◆ TASK DIRECTIONS ◆
Your answer should consist only of the records, copied exactly, with the images removed.

◆ RECORDS TO PROCESS ◆
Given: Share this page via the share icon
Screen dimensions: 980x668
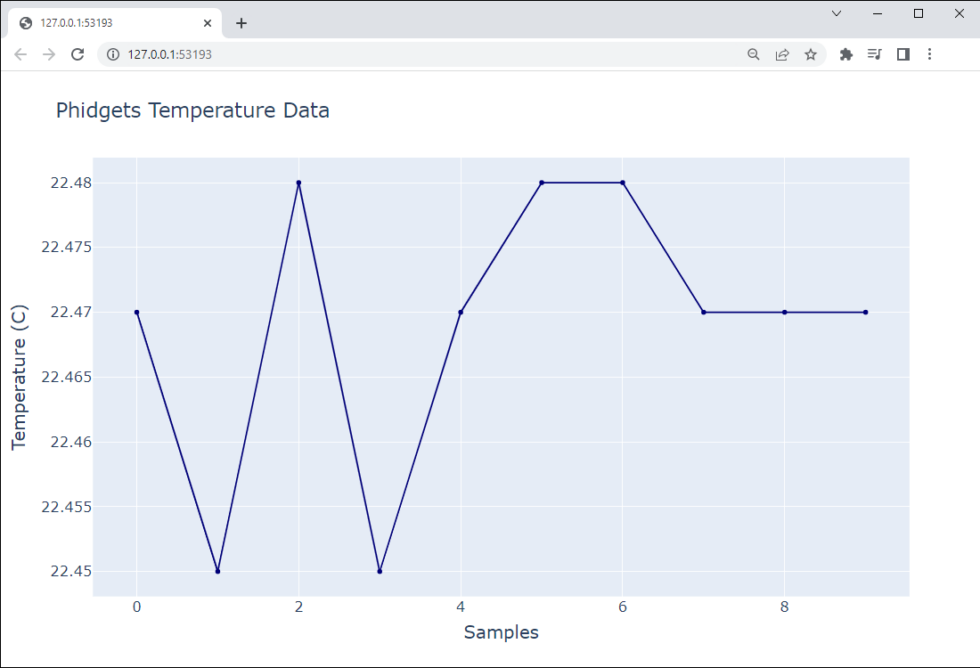Looking at the screenshot, I should click(x=782, y=55).
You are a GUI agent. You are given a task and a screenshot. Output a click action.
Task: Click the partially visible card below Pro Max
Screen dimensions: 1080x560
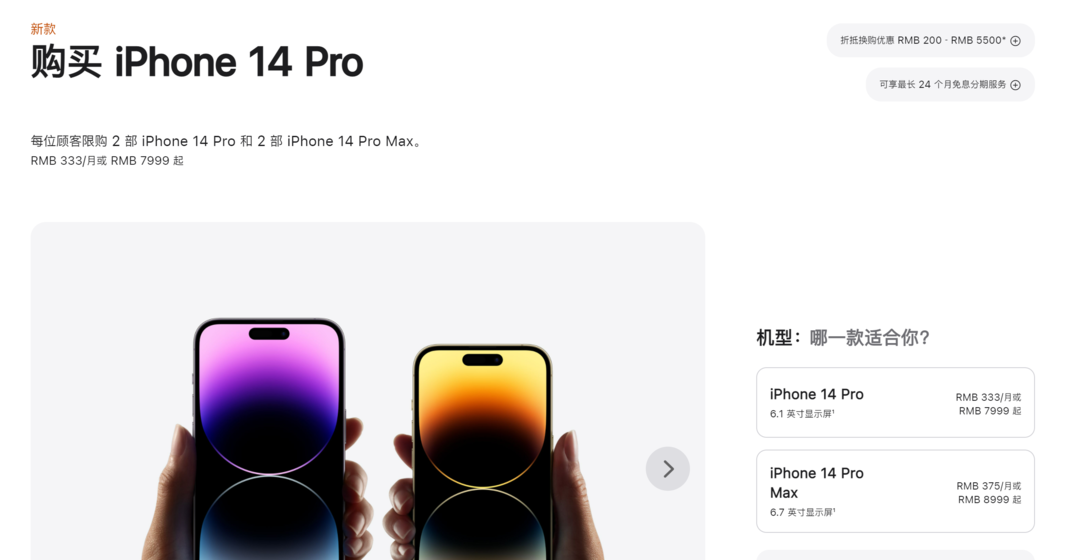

◆ OUTPUT FOR THIS EXERCISE ◆
Given: Share this page via the share icon
Screen dimensions: 980x668
Looking at the screenshot, I should click(x=782, y=55).
You are a GUI agent. You are given a task and a screenshot. Output a click action.
Task: Click the partially visible card below Pro Max
Screen dimensions: 1080x560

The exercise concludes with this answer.